Posted by BankInfo on Thu, Nov 07 2013 02:48 pm

The country’s commercial banks are awash with idle money due to poor investment and lower credit demand, with almost all kind of business expansion remained suspended amid political uncertainty ahead of the upcoming general election.

The excess liquidity increased by Tk240bn or 40% during January-September period of the current year and stood at Tk840bn from Tk600bn in January, according to the Bangladesh Bank data.

The amount of surplus liquidity increased rapidly while credit growth dropped continuously.

The credit growth of the banks was 13.39% in January with surplus liquidity of Tk600bn, followed by 10.29% growth in March with Tk660bn in excess liquidity. The growth was 8.97% in June when the liquidity was Tk790bn and 7.40% in September as the liquidity rose to Tk840bn.

The banks burdened with the huge idle money were looking for alternative investment window as reflected from their rising investment in the government securities.

The banks’ investment in government securities increased by 26% to Tk1tn during the 9 months period till September from Tk990bn in January, according to the central bank data.

“The investment opportunities for the banks shrunk due mainly for political unrest, lack of gas and electricity. Besides, they have also barrier to invest in share market according to the amended bank company act,’’ said a senior executive of a private bank.

However, the banks were taking away investment from the capital market instead of reinvesting there as they are bound to keep their exposure limit at 25% of paid up capital and reserves, which also pushed the liquidity to go high, he said.

“As a election year, banks remained shy to disburse big loans throughout the year and in last two months, there will have no possibility to release big loans,” said National Credit and Commerce Bank Managing Director Nurul Amin.

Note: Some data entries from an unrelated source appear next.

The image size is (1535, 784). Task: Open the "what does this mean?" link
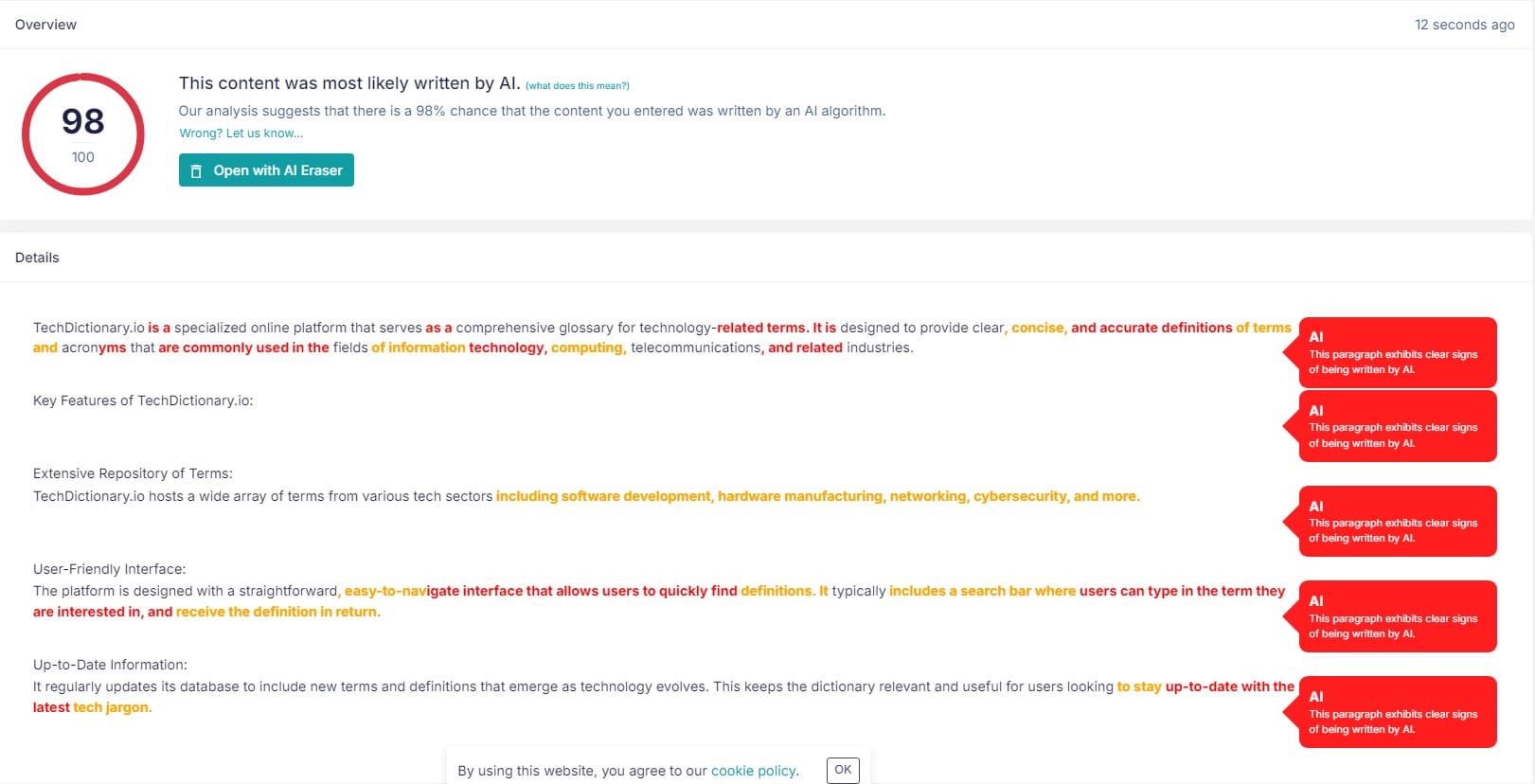pyautogui.click(x=578, y=86)
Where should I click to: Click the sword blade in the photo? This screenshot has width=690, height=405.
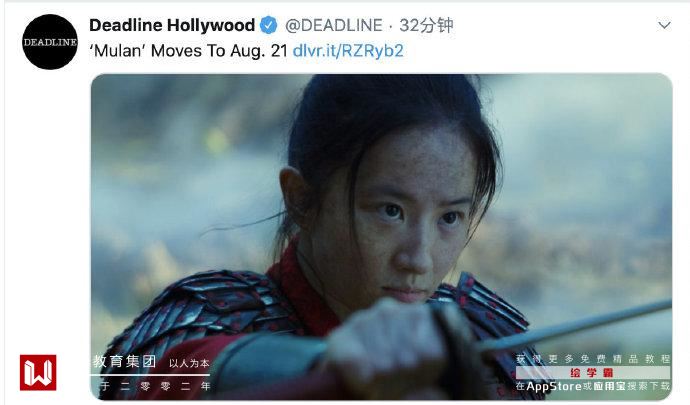coord(574,325)
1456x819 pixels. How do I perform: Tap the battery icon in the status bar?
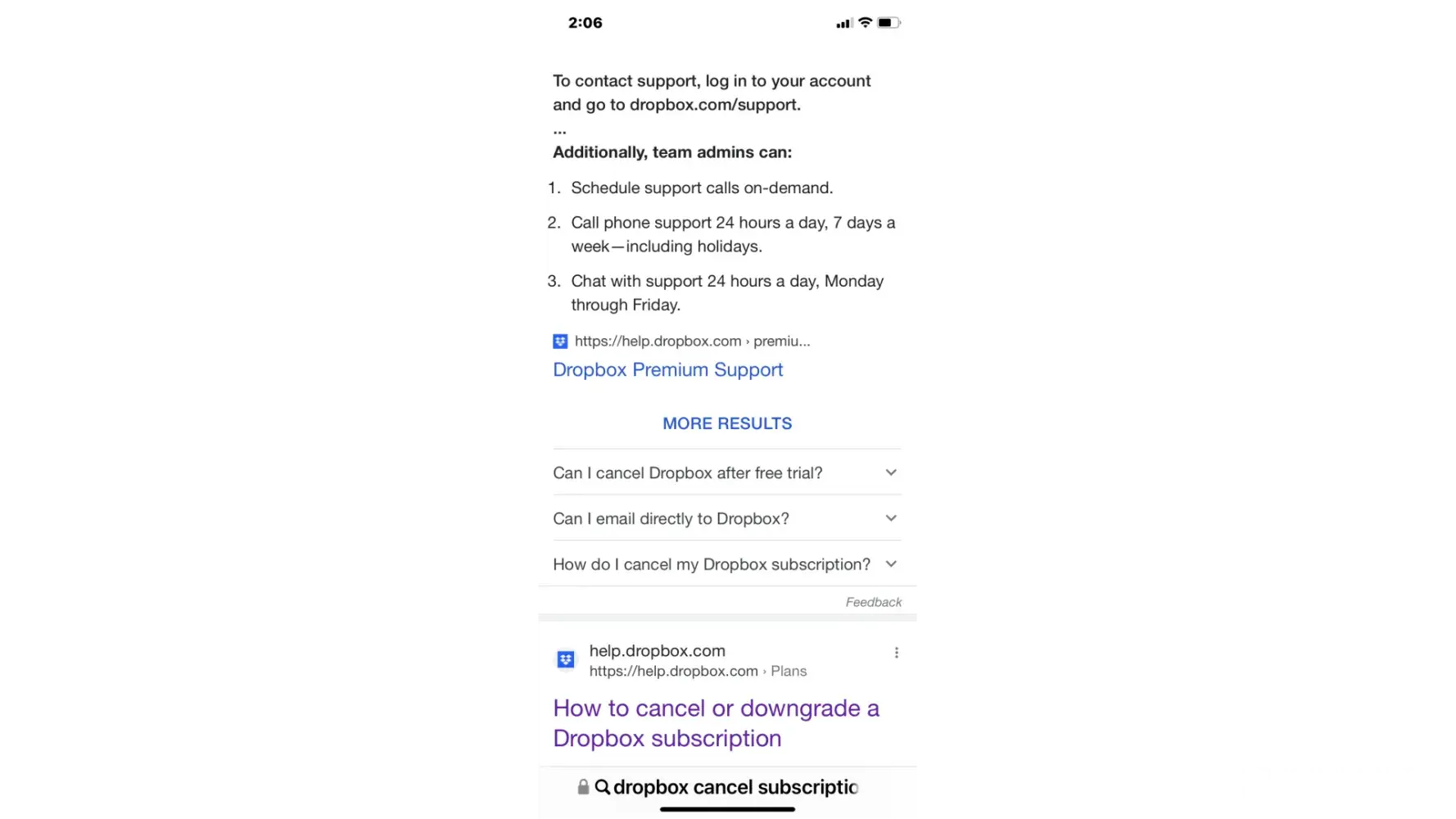889,23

He said credit growth also decreased due to inflow of low cost foreign loans in the private sector as provided by Bangladesh Bank.

“Banks already cut their lending rates slightly to attract the borrowers and the rate will go down further within December,” said Amin, also the President of Association of Bankers Bangladesh (ABB).

The deposit rate dropped to 8.5% in September from 8.61% in July as banks reluctant to take more public funds.

“Banks’ interest income against credit declined due to sluggish disbursement while their interest expenditure against deposit went up, adversely hitting the profit. As a result, banks cut the interest rate on deposits and also moved to reduce lending rates to stimulate credit,” said a senior executive of a private bank.

The advance-deposit ratio (ADR) in the overall banking sector also declined to 71.65% in September against 85% a year back.

The ADR is likely to go down further in the coming months, if the current sluggish trend of credit to the private sector continues and the political situation takes a turn towards further confrontational course again.